Serious breakdowns in working relationships must be dealt with using departmental, company or institutional protocol in order to protect staff members and employers. However, we often encounter low level problems with colleagues, leading to frustration, delays in the completion of projects and unhappiness at work. How do you prevent these small problems developing into more serious tensions?
Be open and honest (but not too honest!)
If your working relationship with a colleague is poor, the first thing to try is being honest with them about how you are feeling. If you do not communicate, the person concerned may innocently assume that nothing is wrong. Opening a dialogue will ensure that you can air issues before they become too serious.
However, tact is as important as honesty! Do not simply offload your concerns with no thought for how the other person will react. Some colleagues are very sensitive to implied and explicit criticism and will immediately become hostile when challenged. Instead of saying ‘I hate it when you do x’, try a more neutral approach: ‘do you think y might be a better way of dealing with this?’ Think proactive and productive rather than critical and defensive.
When to call in another opinion
You may be tempted to sound off to another person about the problems you are facing. While seeking another opinion is a valuable part of negotiating a good working relationship, gossiping behind someone’s back is not. If you feel that you would like a third person to intervene and offer advice, speak to someone who knows both of you well, who is familiar with your work processes and who will suggest a constructive way to deal with the problem. A line manager is a good option, or a colleague who has undertaken similar sorts of work. He or she will be able to offer a valid opinion where there are differences over approach to a particular problem.

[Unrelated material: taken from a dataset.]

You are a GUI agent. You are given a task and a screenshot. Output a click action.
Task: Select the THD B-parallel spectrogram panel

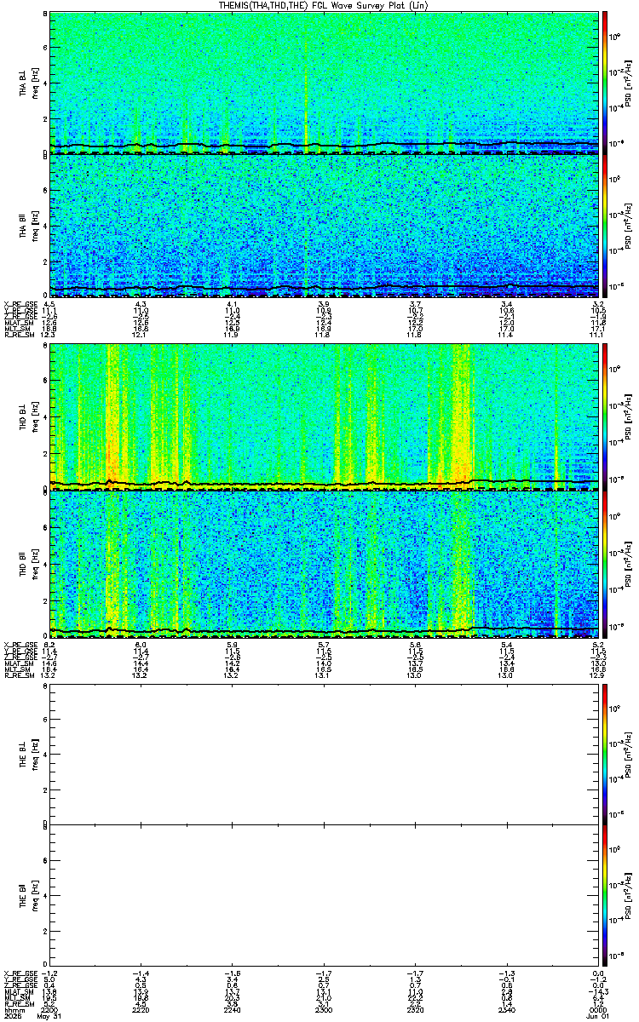324,561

Ensuring fairness and balance
Many disagreements are not about differences of opinion over the practical approach to a problem, but rather about sharing work fairly, ensuring that credit is apportioned based on work put in. It is vital that recognition is made of the contribution of all parties. Keep an informal timesheet of the amount of time you spend on a project and the processes that you contribute to. Equally, be honest about your colleague’s involvement. If the creative ideas and innovation came from them, and then you did the ‘donkey work’ based on their instructions, while you may have spent more hours on the project, your colleague may be seen as the senior partner.
Personalities and how to work with like minded individuals
Another problem faced is that of simply not getting on with a person with whom you have to work closely. You may find them too brash, too shy, over-confident or too cautious. You may resent them trying to take the lead, or conversely, find that they are holding back waiting to be instructed with little to contribute. It is easier to work with people with similar attitudes to work. It is important to thoughtfully assess your own personality and attitudes, and then you will see which colleagues you will click with.
However, there may be a reason why your boss has paired you with someone with different attributes: you will both have something exciting to contribute to a project. The combination of your approaches will provide balance and enhance your work. So do not always resist working closely with someone with a very different personality. You might find that your differences spark an excellent working relationship.